The European Union said Tuesday it would extend the suspension of tariffs on U.S. whiskey until March 31, 2025. The 50% levy, which came in the context of a broader steel and aluminum dispute between the U.S. and the European bloc, was set to take effect in the new year.

“For the past two years, the United States and European Union have been engaged in critically important negotiations,” said U.S. Trade Representative Katherine Tai, who oversaw the deal. “Our goal is to forge a forward-looking arrangement that will allow us to join forces economically to incentivize fair and clean production and trade in the steel and aluminum sectors.”

American whiskey makers found themselves in the middle of a trade dispute that started in 2018 after former President Donald Trump imposed tariffs on steel and aluminum. The EU responded with taxes on a variety of select U.S. products, as they aimed to apply pressure on politicians in Republican and swing states.

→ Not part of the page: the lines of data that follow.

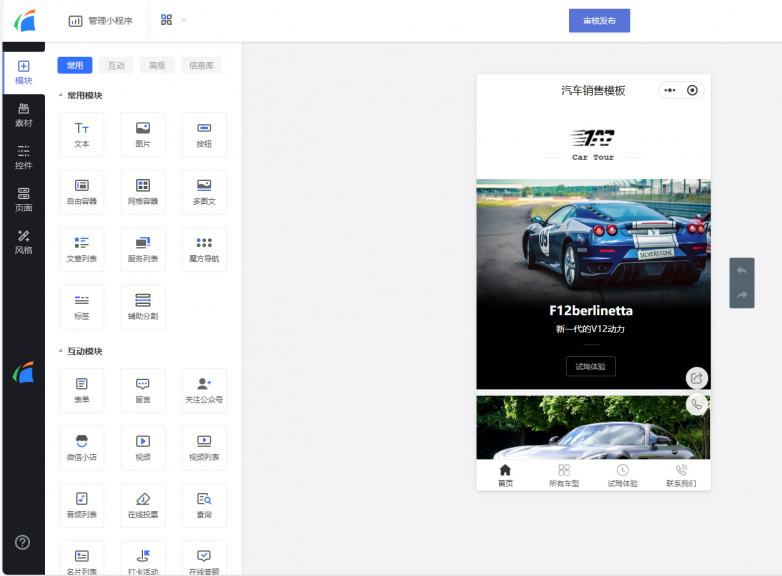The width and height of the screenshot is (782, 576).
Task: Open the help question mark icon
Action: tap(22, 542)
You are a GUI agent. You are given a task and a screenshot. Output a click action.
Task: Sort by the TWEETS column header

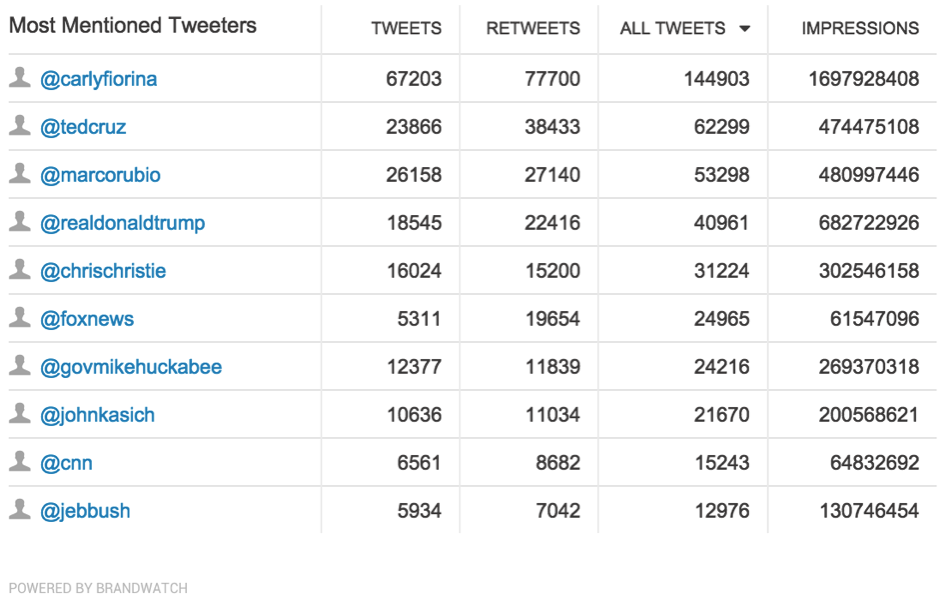click(406, 28)
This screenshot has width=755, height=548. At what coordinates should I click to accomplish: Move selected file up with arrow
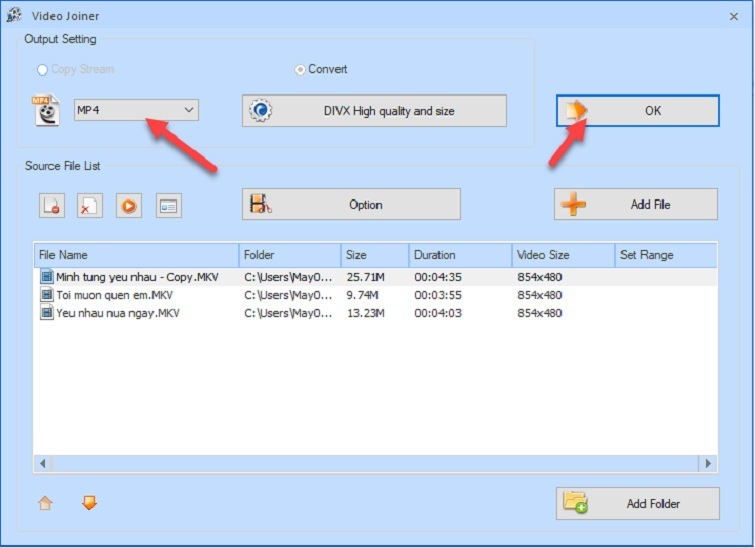click(x=45, y=504)
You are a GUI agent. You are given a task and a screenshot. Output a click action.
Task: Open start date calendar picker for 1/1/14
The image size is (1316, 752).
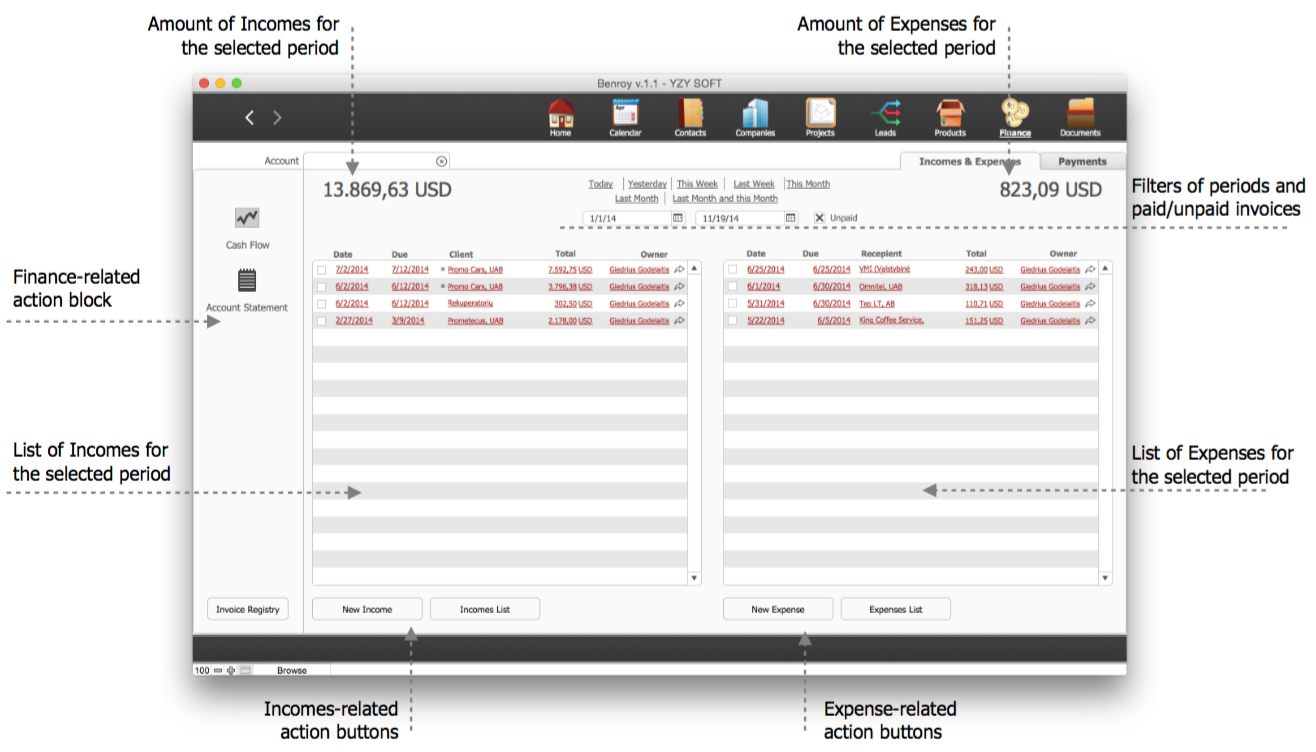677,218
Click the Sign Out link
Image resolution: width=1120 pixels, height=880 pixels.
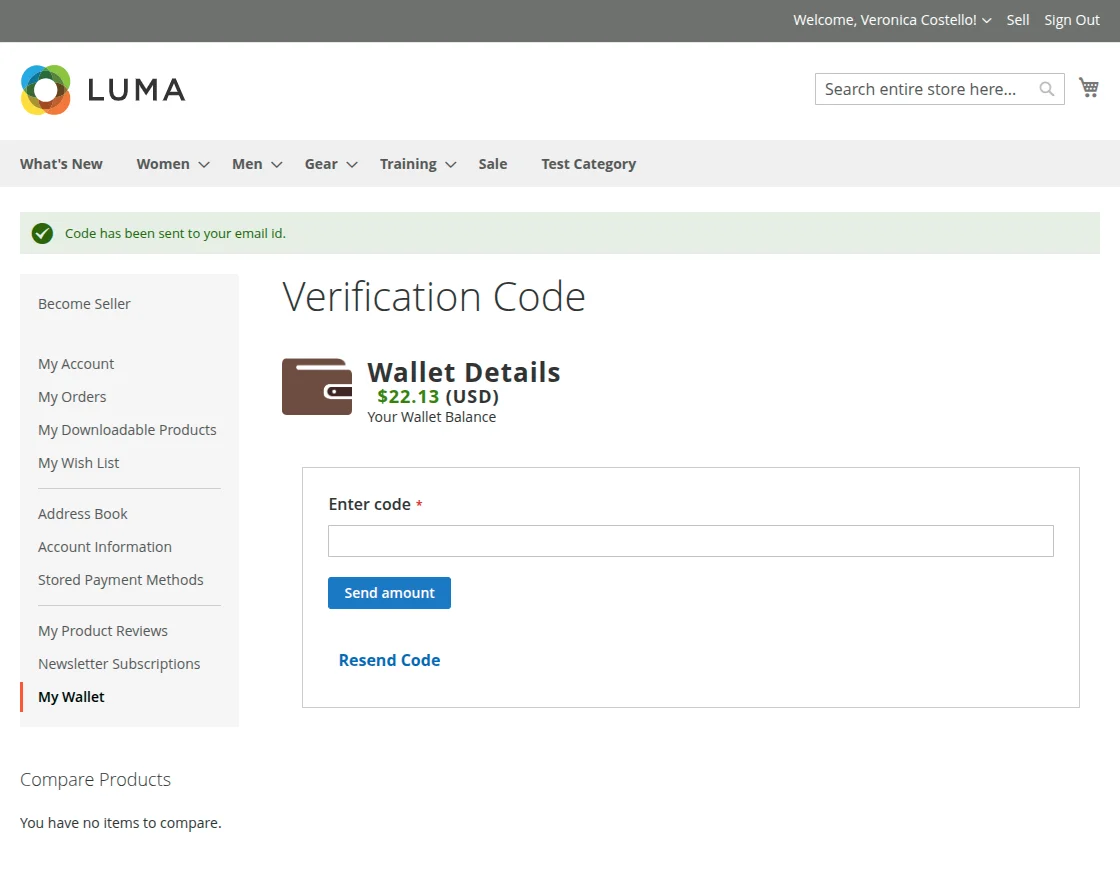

The EU initially set the whiskey tariff at 25%. American whiskey exports to the EU then plunged 20% from 2018 to 2021, falling from $552 million to $440 million, according to analysis by industry trade association Distilled Spirits Council of the U.S.

The measure was suspended in October 2022 as part of a mutual agreement to put the U.S. metals levies and EU tariffs on hold until Jan. 1 next year. They would have doubled to 50% at that time.

American whiskey exports to the EU increased 29% in 2022 compared to 2021, reaching pre-trade dispute levels of $566 million that year.

“I am glad the EU has announced that it is taking steps to join us in extending the time for these negotiations and will follow our recommendation by continuing to suspend its tariffs on U.S. products,” Tai said.

In order to fulfill the agreement, the U.S. still needs to extend a suspension on steel and aluminum taxes to the E.U.

DISCUS also urged President Joe Biden to negotiate an end to tariff disputes.

“Until the threat of these tariffs returning is fully removed,” DISCUS President and CEO Chris Swonger said. “The uncertainty will continue to restrict American Whiskey export growth in our most important international market.”

‘Whiskey River’ runs dry

The deal is good news for American whiskey makers at a time when the spirit is losing market share.

Whiskey popularity is falling among American consumers. In 2022, agave-based spirits tequila and mezcal overtook American whiskey to become the second-fastest growing spirits category by revenue and volume within the U.S., according to analysis by DISCUS.

Brown-Forman — maker of Jack Daniels and Woodford Reserve — reported weak whiskey sales for the first half of its current fiscal year.

Whiskey net sales at the company fell 2% year over year, while net sales for the company’s tequila portfolio grew 2%.

“I do think American whiskey and tequila are still the two strongest categories in the U.S. spirits business,” said Brown-Forman CEO Lawson Whiting on the company’s latest earnings call. “Tequila is coming down off of sky-high numbers where American whiskey was steady. High, but not as high as tequila.”